[Stored items]
——

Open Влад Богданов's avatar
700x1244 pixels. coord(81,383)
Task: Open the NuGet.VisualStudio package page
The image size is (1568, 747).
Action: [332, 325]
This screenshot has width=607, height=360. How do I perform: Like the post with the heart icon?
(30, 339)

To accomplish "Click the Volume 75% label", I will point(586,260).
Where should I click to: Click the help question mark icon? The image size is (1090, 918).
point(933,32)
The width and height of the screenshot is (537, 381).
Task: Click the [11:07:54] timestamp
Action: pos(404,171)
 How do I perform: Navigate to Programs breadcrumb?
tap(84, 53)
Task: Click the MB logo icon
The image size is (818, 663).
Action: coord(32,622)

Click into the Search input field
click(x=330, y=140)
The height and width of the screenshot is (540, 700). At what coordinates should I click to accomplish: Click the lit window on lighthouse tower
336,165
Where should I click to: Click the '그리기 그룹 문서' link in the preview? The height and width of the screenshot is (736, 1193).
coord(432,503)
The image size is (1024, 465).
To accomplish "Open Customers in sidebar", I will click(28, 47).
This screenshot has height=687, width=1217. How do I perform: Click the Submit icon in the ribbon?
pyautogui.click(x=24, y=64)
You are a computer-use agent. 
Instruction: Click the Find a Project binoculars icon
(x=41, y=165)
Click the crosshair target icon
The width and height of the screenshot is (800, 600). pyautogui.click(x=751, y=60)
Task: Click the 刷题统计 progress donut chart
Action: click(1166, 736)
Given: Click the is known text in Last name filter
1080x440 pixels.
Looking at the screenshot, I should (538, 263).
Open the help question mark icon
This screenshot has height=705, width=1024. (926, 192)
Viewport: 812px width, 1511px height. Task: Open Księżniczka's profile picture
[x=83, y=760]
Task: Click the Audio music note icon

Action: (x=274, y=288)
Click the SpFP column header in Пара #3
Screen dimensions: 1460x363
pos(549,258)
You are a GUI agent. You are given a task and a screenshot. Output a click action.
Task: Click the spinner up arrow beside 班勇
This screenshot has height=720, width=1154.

——

WHAT TO DO:
Word for word, transcribe each of the entries above.

SOLUTION FOR THIS TASK:
Open Влад Богданов's avatar
700x1244 pixels. coord(81,383)
Task: Open the NuGet.VisualStudio package page
The image size is (1568, 747).
Action: [332, 325]
This screenshot has width=607, height=360. How do I perform: Like the post with the heart icon?
(30, 339)

To accomplish "Click the Volume 75% label", I will point(586,260).
Where should I click to: Click the help question mark icon? The image size is (1090, 918).
point(933,32)
The width and height of the screenshot is (537, 381).
Task: Click the [11:07:54] timestamp
Action: pos(404,171)
 How do I perform: Navigate to Programs breadcrumb?
tap(84, 53)
Task: Click the MB logo icon
The image size is (818, 663).
Action: coord(32,622)

Click into the Search input field
click(x=330, y=140)
The height and width of the screenshot is (540, 700). At what coordinates should I click to accomplish: Click the lit window on lighthouse tower
336,165
Where should I click to: Click the '그리기 그룹 문서' link in the preview? The height and width of the screenshot is (736, 1193).
coord(432,503)
The image size is (1024, 465).
To accomplish "Open Customers in sidebar", I will click(28, 47).
This screenshot has height=687, width=1217. How do I perform: Click the Submit icon in the ribbon?
pyautogui.click(x=24, y=64)
You are a computer-use agent. 
Instruction: Click the Find a Project binoculars icon
(x=41, y=165)
Click the crosshair target icon
The width and height of the screenshot is (800, 600). pyautogui.click(x=751, y=60)
Task: Click the 刷题统计 progress donut chart
Action: click(1166, 736)
Given: Click the is known text in Last name filter
1080x440 pixels.
Looking at the screenshot, I should (538, 263).
Open the help question mark icon
This screenshot has height=705, width=1024. (926, 192)
Viewport: 812px width, 1511px height. Task: Open Księżniczka's profile picture
[x=83, y=760]
Task: Click the Audio music note icon

Action: (x=274, y=288)
Click the SpFP column header in Пара #3
Screen dimensions: 1460x363
pos(549,258)
You are a GUI agent. You are given a task and a screenshot. Output a click action.
Task: Click the spinner up arrow beside 班勇
This screenshot has height=720, width=1154.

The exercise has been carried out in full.